24.根据权利要求22所述的多聚体支架，其中所述不同TRAILR2表位为重叠表位。

25.根据权利要求1-7中任一项所述的多聚体支架，其中所述支架以1μM或更小的亲和力(K_d)结合TRAIL R2受体。

26.根据权利要求25所述的多聚体支架，其中所述支架以500nM或更小的亲和力(K_d)结合TRAIL R2受体。

27.根据权利要求25所述的多聚体支架，其中所述支架以100nM或更小的亲和力(K_d)结合TRAIL R2受体。

28.一种编码根据前述权利要求中任一项所述的多聚体支架的分离的核酸分子。

29.一种包含根据权利要求28所述的核酸的表达载体。

30.一种包含根据权利要求29所述的载体的宿主细胞。

31.一种产生重组多聚体支架的方法，包括在其中由所述核酸分子编码的多聚体支架被表达的条件下培养根据权利要求30所述的宿主细胞。
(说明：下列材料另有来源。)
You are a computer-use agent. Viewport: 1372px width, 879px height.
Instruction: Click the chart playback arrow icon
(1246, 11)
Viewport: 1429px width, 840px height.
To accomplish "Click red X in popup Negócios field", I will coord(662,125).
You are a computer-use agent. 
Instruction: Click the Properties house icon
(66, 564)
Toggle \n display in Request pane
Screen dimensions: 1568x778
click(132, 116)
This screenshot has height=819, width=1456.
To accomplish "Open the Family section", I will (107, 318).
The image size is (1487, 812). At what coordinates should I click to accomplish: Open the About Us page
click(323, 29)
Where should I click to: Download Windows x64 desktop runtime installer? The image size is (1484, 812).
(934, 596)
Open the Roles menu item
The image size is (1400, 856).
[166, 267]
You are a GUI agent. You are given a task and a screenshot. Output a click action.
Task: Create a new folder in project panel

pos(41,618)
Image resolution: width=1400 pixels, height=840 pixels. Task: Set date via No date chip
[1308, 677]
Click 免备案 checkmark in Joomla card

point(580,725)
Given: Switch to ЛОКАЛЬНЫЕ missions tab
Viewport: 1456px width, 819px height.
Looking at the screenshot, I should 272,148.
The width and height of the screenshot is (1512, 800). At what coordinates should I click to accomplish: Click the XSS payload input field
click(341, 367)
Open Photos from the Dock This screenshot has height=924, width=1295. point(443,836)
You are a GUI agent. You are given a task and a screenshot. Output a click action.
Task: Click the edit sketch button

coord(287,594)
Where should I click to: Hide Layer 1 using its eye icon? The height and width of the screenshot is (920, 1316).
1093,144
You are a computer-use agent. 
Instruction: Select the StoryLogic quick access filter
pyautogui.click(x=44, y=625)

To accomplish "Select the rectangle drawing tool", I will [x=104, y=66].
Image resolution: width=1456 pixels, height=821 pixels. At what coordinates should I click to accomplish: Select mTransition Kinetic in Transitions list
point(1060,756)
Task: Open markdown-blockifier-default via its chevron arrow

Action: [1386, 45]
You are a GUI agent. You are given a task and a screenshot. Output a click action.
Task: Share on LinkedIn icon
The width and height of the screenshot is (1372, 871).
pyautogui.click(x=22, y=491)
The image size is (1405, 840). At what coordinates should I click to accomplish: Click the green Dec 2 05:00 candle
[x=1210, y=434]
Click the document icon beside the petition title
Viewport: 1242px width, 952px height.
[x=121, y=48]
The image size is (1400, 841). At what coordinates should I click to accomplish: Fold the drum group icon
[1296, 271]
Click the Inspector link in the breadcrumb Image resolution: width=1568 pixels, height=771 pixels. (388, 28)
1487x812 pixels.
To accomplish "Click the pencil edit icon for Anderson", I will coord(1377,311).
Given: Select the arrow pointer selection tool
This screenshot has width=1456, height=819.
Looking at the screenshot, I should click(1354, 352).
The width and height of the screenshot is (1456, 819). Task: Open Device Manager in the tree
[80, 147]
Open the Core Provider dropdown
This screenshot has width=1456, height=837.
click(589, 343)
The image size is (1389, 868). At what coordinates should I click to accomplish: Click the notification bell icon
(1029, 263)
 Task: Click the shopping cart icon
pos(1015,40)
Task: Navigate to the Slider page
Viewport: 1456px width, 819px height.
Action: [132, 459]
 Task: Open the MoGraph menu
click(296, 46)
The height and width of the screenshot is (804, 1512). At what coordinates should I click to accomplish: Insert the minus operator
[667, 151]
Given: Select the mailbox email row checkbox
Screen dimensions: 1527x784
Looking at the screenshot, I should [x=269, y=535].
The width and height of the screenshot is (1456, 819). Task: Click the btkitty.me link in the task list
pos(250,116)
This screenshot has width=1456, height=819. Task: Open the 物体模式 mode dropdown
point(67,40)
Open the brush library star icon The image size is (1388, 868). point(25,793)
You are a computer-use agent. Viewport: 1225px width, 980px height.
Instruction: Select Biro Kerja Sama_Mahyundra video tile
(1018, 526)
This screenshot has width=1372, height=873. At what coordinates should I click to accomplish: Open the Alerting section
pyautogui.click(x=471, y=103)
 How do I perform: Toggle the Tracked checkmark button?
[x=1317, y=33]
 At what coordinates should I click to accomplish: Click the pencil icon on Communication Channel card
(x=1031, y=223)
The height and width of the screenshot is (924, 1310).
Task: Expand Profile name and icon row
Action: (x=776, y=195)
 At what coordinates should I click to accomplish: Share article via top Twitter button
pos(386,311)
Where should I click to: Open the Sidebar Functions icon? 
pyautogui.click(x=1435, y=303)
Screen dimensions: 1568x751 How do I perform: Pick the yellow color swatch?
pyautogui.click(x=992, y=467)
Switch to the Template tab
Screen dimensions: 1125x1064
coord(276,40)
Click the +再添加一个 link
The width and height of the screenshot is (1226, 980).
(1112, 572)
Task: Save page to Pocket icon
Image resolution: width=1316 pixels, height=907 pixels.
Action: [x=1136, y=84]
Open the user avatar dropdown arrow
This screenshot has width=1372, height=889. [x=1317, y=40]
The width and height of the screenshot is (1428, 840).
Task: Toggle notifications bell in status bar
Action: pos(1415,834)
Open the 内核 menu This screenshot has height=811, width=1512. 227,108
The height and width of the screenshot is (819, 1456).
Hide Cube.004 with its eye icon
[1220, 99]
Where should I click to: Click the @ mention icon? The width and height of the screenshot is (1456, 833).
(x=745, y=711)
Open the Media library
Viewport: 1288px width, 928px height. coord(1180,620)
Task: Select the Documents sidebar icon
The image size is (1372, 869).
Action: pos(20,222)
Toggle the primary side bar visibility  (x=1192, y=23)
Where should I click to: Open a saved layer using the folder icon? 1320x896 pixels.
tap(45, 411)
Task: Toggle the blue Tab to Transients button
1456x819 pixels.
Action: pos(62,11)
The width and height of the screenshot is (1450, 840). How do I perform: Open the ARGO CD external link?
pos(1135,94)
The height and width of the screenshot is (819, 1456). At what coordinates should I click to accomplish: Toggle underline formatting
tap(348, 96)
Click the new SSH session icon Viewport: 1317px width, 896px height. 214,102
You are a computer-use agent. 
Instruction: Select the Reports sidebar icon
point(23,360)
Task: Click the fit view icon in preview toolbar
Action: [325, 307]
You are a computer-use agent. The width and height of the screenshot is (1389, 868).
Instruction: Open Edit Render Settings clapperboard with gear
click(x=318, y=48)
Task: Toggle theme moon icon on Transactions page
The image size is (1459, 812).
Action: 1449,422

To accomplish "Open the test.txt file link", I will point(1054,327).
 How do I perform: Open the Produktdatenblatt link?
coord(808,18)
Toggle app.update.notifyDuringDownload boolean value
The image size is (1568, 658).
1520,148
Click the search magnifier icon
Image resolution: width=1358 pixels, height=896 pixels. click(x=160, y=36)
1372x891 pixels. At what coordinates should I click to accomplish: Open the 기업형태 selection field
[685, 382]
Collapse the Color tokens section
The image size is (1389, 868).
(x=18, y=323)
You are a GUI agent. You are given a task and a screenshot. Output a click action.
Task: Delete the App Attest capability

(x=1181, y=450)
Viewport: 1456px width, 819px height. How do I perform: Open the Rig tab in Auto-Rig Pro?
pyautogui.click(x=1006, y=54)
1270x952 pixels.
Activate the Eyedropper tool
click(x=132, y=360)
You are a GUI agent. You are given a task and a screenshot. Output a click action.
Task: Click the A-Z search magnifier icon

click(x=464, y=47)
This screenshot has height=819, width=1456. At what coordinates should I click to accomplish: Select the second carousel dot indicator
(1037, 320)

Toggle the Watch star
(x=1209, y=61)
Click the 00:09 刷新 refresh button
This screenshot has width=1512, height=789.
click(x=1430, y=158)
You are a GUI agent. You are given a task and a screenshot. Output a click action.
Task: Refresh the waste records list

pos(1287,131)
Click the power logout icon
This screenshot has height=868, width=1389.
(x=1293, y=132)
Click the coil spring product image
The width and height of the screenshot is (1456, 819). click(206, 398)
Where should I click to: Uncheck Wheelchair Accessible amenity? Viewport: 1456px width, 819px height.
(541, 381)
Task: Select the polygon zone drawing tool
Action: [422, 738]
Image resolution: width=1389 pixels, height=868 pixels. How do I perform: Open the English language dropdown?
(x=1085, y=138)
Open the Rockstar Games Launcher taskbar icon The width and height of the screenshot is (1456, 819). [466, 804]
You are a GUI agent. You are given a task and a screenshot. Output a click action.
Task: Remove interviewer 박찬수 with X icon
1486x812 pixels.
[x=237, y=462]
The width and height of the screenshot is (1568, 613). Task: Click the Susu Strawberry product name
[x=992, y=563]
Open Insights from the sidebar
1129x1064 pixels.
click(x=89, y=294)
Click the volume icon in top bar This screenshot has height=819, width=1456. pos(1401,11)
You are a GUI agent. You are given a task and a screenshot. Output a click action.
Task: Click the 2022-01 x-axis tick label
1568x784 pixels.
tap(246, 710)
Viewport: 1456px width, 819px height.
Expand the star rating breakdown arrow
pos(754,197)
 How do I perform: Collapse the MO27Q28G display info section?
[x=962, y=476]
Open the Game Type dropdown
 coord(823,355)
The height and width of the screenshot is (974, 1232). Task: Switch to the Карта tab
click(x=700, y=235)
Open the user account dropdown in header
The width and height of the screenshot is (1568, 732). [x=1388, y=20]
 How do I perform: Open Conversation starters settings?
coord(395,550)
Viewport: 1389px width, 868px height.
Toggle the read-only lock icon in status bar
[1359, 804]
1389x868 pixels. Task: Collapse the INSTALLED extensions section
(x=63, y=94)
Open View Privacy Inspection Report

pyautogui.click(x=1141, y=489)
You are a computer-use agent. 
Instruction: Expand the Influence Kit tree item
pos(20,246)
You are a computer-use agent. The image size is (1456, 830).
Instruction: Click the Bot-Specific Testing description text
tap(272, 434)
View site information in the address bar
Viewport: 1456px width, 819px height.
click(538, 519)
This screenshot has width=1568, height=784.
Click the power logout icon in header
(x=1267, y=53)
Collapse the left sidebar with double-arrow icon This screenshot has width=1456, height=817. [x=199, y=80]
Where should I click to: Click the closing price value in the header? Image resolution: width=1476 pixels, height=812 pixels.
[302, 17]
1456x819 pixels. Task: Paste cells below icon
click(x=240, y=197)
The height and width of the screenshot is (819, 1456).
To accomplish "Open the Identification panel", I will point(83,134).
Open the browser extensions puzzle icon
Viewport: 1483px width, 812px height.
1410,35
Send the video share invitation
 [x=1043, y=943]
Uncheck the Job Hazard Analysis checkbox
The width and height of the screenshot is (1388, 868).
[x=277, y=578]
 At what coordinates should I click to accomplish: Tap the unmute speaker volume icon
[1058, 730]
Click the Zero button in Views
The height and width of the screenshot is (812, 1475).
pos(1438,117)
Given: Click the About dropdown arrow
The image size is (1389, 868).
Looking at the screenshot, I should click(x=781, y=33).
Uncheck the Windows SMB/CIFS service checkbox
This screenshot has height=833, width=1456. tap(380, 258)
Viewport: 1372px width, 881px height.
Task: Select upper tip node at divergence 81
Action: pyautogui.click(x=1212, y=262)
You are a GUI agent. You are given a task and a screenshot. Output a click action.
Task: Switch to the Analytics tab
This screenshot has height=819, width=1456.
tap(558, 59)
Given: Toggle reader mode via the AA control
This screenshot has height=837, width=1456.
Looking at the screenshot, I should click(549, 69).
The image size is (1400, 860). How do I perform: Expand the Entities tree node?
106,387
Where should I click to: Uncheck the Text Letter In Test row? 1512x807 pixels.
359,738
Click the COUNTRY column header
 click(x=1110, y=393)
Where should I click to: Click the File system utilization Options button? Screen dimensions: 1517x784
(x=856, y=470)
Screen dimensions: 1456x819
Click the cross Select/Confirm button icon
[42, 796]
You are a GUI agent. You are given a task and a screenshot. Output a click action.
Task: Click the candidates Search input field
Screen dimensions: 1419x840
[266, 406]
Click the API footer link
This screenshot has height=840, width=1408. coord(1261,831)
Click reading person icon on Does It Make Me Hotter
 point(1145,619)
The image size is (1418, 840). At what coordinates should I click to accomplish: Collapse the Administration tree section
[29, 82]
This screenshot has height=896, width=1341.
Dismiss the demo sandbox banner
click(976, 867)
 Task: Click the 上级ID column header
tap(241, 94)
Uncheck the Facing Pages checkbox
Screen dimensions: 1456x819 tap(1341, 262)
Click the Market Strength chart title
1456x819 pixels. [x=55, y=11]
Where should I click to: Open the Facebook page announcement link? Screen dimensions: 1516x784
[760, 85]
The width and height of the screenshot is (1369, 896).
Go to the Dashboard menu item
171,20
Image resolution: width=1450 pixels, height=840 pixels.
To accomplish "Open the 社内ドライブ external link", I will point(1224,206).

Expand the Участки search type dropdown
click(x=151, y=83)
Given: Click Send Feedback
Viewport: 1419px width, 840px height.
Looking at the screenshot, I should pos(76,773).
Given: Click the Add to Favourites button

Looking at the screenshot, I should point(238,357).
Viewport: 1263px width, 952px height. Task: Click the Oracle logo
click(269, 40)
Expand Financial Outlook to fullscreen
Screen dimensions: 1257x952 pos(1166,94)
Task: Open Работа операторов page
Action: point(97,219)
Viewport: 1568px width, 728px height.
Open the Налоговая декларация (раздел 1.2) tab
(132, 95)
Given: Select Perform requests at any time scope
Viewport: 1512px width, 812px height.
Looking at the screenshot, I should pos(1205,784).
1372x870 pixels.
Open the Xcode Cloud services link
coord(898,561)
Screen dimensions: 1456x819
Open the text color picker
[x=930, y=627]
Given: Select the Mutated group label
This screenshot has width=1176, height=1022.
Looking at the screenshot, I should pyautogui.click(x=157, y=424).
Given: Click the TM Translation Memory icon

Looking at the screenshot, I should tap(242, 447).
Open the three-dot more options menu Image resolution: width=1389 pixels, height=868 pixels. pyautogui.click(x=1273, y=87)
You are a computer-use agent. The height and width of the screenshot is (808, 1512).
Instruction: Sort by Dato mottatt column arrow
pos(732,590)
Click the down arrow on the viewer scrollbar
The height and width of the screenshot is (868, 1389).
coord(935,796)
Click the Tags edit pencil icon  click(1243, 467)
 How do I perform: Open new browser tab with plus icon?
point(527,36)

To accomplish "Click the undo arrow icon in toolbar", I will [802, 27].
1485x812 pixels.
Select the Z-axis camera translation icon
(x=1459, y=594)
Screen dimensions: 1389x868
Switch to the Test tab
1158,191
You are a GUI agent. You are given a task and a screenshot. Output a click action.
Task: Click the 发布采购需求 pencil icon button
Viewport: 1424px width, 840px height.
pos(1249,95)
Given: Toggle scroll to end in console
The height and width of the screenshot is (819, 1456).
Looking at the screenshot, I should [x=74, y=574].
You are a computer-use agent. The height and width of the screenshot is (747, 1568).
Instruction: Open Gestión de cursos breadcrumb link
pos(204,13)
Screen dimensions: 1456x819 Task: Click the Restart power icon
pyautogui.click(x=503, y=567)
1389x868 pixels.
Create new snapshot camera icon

32.一种组合物，其在药学上可接受的赋形剂中包含根据权利要求1-27中任一项所述的重组多聚体支架。

33.权利要求32所述的组合物在制备药物中的用途，所述药物用于预防、治疗、缓解或管理有此需要的患者的癌症。

34.根据权利要求33所述的用途，其中所述癌症是结直肠癌。

35.权利要求32所述的组合物在制备医药产品中的用途，所述产品用于对患者的疾病进行诊断或成像。

36.一种诱导表达TRAIL R2的细胞的细胞凋亡的方法，包括将所述细胞与根据权利要求1-27中任一项所述的重组多聚体支架接触。